The vigor and duration of your knocking this morning woke me up. Why you didn't try ringing the doorbell is beyond me, so I assumed it must be a panicked person who had overlooked it. The thoughts going through my head as I grappled blindly on the nightstand for my glasses were:
--There must be some sort of emergency! Maybe a neighbor is trying to get my attention because my house is on fire, or my car has been stolen.
--Maybe someone else's house is on fire, or they need the phone to call 911 from a car accident
--What if it is my parents and something happened and one of them is in the hospital?
Notice that none of those possibilities were happy thoughts because no one who knows me would be knocking on my door at 9:30 unless something awful happened! That is the kind of thing that wakes you up and immediately puts on on alert. You don't get to wake up and stretch, kind of lazily wander on out to make coffee. Your heart starts racing, and you brace yourself to deal with whatever shit-storm is about to come your way.
I rushed to the door to see what was going on; glasses askew, bed head in full effect, still rocking my pajamas. I passed my two cats, who were freaking out and running in the opposite direction, away from the Stranger Danger at the front door.

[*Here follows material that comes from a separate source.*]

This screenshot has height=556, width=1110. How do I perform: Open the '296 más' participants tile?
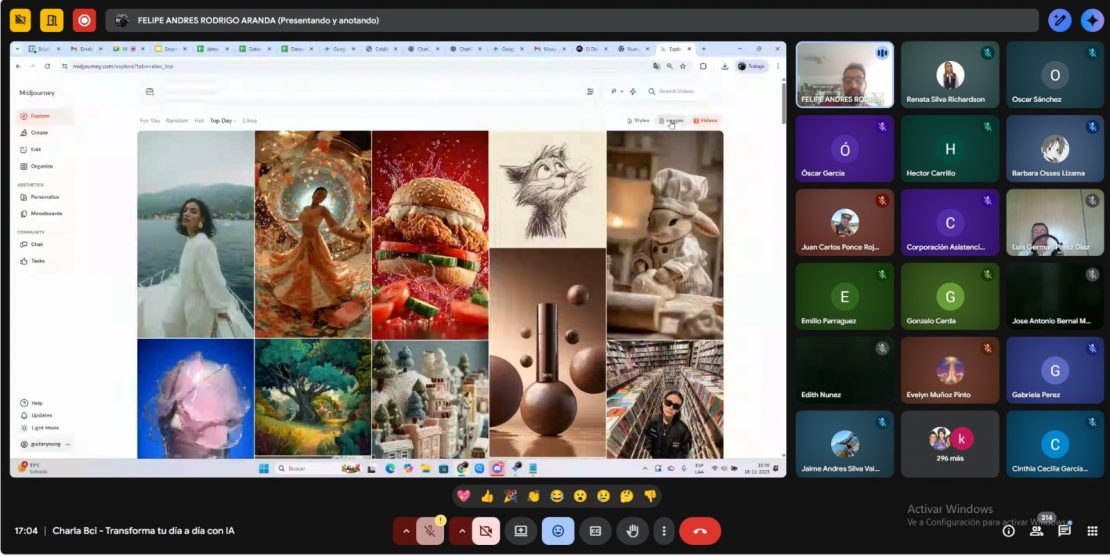[949, 443]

Imagine my surprise when I open the front door to find two guys in suits, their gold minivan parked in front of my house. Their little name tags made it clear they were not police detectives, but from a church.

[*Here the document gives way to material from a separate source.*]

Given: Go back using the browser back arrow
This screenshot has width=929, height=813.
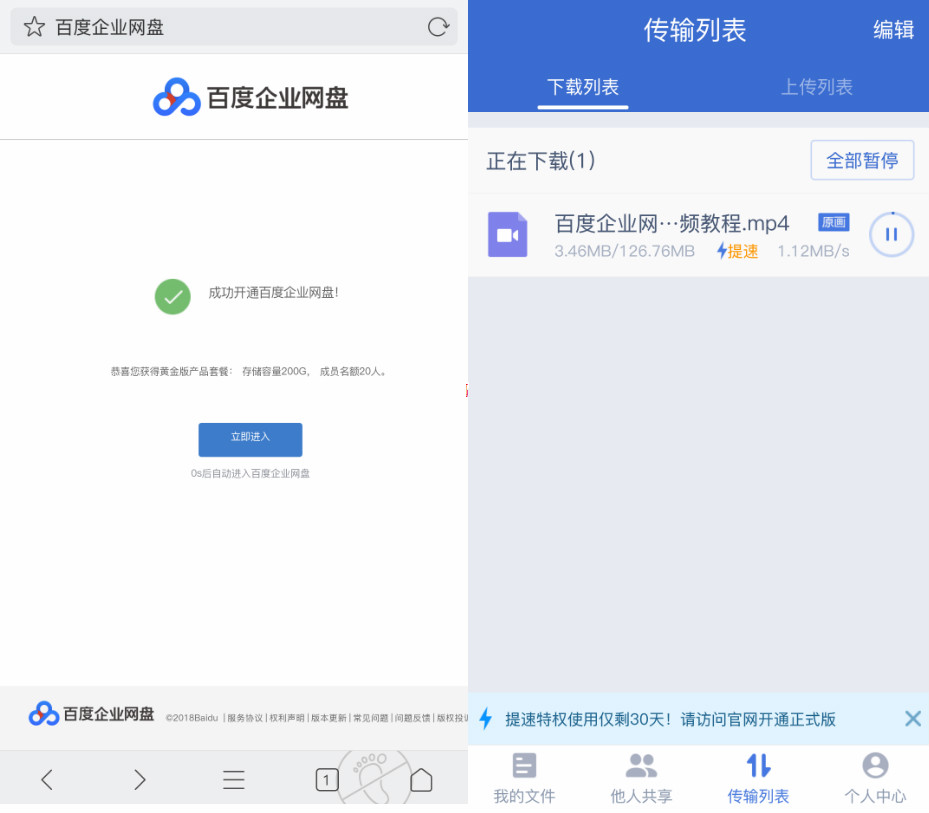Looking at the screenshot, I should 47,779.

I bet at that moment you knew it was not a good idea to have been so zealous in getting someone to come to the door. That fleeting look of "Mistake!" crossed one of your faces. Did it stop you from starting your rehearsed spiel? Of course not.
And don't say it isn't a rehearsed speech. Spare me. I don't know what I have done to convince your church that I am the Spawn of Satan, but my house seems to be on a list of "must-see stops" on your little missionary quests. I have previously spoken to your people 3 times and told them that I am not at all interested. I have found your pamphlets stuck under my door, or in my mailbox (which is illegal, just so you know), or under the handle of my front porch door on 8 different occasions. That is 11 visits in the 3 years since I bought this house. I don't think your representatives have come to my parents' house that many times in 30 years!
One of the latest pamphlets. It had been pushed under my front door with such force that it went under my throw rug. I found it last night when I was vacuuming.
I tried to be polite at first. I really did. I said Good Morning. I let you you make your warm-up small talk. (On a previous visit one lady asked if my parents were home. I assured her they probably were, at their own house, but that I owned this one.) No, I did not invite you in off of the front porch. I did let you make your invitation to come to church and check it out. I declined and said I wasn't interested.
If you had just accepted my answer and stopped at that point we would probably have been much better off. You couldn't just let it go though, could you?
You started the hard sell. You seemed to want a theological debate with a woman in her pajamas that you had clearly just woken up, as apparently telling you I was raised Roman Catholic was not a good answer. Even your coworker (co-missionary? proselytizing partner? church companion? god-squad friend?) seemed uncomfortable.
And that would be when I ran out of "Nice". I work with the public all day, every day. I have to be "nice" to a lot of people when they are being total assholes. My reserves of "nice" are pretty low when you wake me up, don't take a polite no for an answer, and then want to debate.
I didn't even get into the religious debate with you. I've seen my father try that and get stuck in a half-hour conversation.
No. Nice had gone bye-bye.
I made it very clear that you had woken me up. That I did not, in any way, appreciate you pounding on my front door, startling me and scaring the bejesus out of my cats. That I had, in fact, worked the last 11 days straight and this was my one day off -- my one day to sleep in, relax and drink my coffee at my leisure, get my housework done -- before I had to work another 7 days in a row.
And then I asked you never to darken my doorstep again. I informed you that repeatedly leaving unsolicited pamphlets, and repeatedly bothering me at home, was not going to make me want to attend your church. It was, in fact, having the exact opposite affect.
Do I think it will make a difference? Not at all.
Maybe those two particular guys will not come back. Probably they took this as a sign that I really am the Spawn of Satan, and they will redouble their efforts to save me.
Is there a "Do Not Call" list for missionaries?